Digital Mudra: Biorhythm Correlations (Heat), 1987. Photographic print, Plexiglas frame, print on acetate, and labels, approximately 10W x 8H x 1.5D inches.


Digital Mudra (1986-1989) is an interactive installation and computer artwork that explored the “cross-cultural correlations of hand gestures and their transcultural meanings.”

Digital Mudra grew from photographs Rapoport took of participants’ hands during the Biorhythm interactive installation at Works Gallery in San José in 1983.

As was her habit, the data Rapoport gathered for one project became the jumping off point for the next when she started trying to categorize participants’ gestures. She experimented with using American Sign Language, but discovered that the South Indian mudra gesture language used in Kathakali dance was a better fit. Each of these gestures correlates to a specific word/meaning in the context of this classical sacred tradition.

::::

What to do => Copy out the full text about Digital Mudra word for word.

Stored data entries
::::

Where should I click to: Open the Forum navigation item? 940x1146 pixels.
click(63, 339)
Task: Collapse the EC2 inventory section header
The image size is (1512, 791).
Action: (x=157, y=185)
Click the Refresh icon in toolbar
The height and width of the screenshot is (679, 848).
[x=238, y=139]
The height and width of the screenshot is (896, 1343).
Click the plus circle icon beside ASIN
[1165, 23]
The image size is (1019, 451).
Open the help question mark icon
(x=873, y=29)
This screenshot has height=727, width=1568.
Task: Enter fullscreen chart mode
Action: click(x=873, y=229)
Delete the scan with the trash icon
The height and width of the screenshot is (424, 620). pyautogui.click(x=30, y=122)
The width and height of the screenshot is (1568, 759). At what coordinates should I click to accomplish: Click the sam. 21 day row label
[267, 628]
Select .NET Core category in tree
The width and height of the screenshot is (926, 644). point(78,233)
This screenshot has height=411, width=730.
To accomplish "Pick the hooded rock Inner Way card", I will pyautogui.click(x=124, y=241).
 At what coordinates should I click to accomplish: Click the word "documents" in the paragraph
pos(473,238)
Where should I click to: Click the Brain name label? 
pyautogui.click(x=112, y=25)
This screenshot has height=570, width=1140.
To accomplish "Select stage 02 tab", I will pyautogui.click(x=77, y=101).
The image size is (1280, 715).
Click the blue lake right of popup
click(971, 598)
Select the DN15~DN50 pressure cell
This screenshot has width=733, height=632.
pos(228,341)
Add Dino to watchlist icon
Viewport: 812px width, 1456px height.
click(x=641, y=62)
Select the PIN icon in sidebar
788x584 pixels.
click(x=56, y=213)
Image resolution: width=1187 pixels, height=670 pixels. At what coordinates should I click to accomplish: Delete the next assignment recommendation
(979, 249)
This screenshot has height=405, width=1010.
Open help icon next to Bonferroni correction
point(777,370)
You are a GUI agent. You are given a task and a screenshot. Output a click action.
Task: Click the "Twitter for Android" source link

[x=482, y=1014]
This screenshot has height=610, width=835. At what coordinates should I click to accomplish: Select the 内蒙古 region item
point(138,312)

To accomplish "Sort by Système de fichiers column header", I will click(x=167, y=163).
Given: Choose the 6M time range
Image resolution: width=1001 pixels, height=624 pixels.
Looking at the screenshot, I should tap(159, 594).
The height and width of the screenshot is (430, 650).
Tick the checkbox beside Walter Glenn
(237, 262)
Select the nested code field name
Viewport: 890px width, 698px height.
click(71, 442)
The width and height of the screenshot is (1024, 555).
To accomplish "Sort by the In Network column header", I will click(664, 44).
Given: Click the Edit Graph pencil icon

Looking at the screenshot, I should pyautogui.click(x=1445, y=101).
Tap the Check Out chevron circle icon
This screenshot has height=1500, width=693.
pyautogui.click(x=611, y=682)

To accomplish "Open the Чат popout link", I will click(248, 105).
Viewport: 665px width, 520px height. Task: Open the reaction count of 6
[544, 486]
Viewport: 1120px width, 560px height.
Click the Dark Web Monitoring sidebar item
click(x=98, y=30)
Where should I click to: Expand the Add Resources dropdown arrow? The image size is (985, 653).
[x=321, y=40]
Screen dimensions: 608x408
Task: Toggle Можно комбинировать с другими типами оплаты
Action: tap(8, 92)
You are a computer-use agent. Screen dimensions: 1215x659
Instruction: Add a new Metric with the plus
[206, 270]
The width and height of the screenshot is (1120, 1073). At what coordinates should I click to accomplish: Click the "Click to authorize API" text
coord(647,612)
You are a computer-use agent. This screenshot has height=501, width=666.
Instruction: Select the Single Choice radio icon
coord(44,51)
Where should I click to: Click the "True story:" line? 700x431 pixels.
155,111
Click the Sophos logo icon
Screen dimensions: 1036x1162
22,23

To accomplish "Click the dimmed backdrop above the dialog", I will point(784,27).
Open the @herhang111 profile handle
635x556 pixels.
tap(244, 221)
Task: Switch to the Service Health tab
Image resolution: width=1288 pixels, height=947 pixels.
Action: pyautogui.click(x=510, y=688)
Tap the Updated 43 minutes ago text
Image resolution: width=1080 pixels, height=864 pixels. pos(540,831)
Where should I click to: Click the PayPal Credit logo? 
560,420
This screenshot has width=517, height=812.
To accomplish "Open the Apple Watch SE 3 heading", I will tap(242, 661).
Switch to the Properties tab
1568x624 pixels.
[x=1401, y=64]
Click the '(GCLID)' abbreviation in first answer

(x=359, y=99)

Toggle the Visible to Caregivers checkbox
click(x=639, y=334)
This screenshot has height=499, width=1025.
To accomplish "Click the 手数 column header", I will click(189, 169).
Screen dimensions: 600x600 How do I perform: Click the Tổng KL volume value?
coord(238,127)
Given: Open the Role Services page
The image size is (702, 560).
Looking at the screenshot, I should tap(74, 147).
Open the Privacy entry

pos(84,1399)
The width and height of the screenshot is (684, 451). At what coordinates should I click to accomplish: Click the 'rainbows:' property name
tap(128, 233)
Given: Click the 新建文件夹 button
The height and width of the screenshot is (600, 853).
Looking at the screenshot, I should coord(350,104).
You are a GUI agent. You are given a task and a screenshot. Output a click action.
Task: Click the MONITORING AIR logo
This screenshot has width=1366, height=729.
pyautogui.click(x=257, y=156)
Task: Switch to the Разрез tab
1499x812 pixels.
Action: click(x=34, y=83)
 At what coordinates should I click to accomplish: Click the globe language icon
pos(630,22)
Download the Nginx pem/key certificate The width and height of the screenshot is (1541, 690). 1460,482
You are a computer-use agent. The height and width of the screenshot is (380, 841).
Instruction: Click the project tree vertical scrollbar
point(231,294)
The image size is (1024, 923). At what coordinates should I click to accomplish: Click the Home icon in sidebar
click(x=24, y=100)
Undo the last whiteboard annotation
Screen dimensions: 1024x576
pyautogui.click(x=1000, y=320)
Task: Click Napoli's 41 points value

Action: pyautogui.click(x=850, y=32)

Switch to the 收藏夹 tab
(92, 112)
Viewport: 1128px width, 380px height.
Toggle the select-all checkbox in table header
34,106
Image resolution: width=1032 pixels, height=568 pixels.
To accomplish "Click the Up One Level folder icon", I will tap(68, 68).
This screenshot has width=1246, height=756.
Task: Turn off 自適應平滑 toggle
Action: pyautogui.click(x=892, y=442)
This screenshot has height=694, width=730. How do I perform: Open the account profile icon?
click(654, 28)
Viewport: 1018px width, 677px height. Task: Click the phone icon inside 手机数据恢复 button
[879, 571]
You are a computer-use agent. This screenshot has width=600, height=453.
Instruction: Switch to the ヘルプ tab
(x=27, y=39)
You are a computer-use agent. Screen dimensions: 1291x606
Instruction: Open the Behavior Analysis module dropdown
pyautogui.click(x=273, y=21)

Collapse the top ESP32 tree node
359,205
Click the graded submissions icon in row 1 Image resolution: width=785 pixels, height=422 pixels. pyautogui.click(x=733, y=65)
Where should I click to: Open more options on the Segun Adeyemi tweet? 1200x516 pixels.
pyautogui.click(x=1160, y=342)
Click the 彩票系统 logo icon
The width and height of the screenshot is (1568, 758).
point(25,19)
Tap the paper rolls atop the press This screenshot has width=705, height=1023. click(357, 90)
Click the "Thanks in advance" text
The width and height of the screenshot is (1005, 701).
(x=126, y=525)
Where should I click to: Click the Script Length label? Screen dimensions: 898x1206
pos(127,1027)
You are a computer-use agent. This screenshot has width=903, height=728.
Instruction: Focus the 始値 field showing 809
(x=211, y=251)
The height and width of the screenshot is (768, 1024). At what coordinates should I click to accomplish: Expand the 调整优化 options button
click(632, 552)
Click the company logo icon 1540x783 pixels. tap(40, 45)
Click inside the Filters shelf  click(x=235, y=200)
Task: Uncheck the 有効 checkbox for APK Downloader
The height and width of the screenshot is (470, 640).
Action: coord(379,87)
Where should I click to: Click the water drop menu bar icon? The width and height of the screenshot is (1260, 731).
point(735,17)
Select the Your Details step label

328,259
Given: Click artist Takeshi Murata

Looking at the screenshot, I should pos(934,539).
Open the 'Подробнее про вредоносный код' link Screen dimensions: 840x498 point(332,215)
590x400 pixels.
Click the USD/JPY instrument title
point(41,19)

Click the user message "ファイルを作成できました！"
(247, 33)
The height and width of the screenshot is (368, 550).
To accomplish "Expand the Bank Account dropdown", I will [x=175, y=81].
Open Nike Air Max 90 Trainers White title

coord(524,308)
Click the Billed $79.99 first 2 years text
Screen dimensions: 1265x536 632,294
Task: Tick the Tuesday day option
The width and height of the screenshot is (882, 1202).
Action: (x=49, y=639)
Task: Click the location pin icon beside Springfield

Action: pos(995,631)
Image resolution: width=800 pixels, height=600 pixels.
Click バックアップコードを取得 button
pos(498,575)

::::

Result =>
Digital Mudra: Biorhythm Correlations (Heat), 1987. Photographic print, Plexiglas frame, print on acetate, and labels, approximately 10W x 8H x 1.5D inches.


Digital Mudra (1986-1989) is an interactive installation and computer artwork that explored the “cross-cultural correlations of hand gestures and their transcultural meanings.”

Digital Mudra grew from photographs Rapoport took of participants’ hands during the Biorhythm interactive installation at Works Gallery in San José in 1983.

As was her habit, the data Rapoport gathered for one project became the jumping off point for the next when she started trying to categorize participants’ gestures. She experimented with using American Sign Language, but discovered that the South Indian mudra gesture language used in Kathakali dance was a better fit. Each of these gestures correlates to a specific word/meaning in the context of this classical sacred tradition.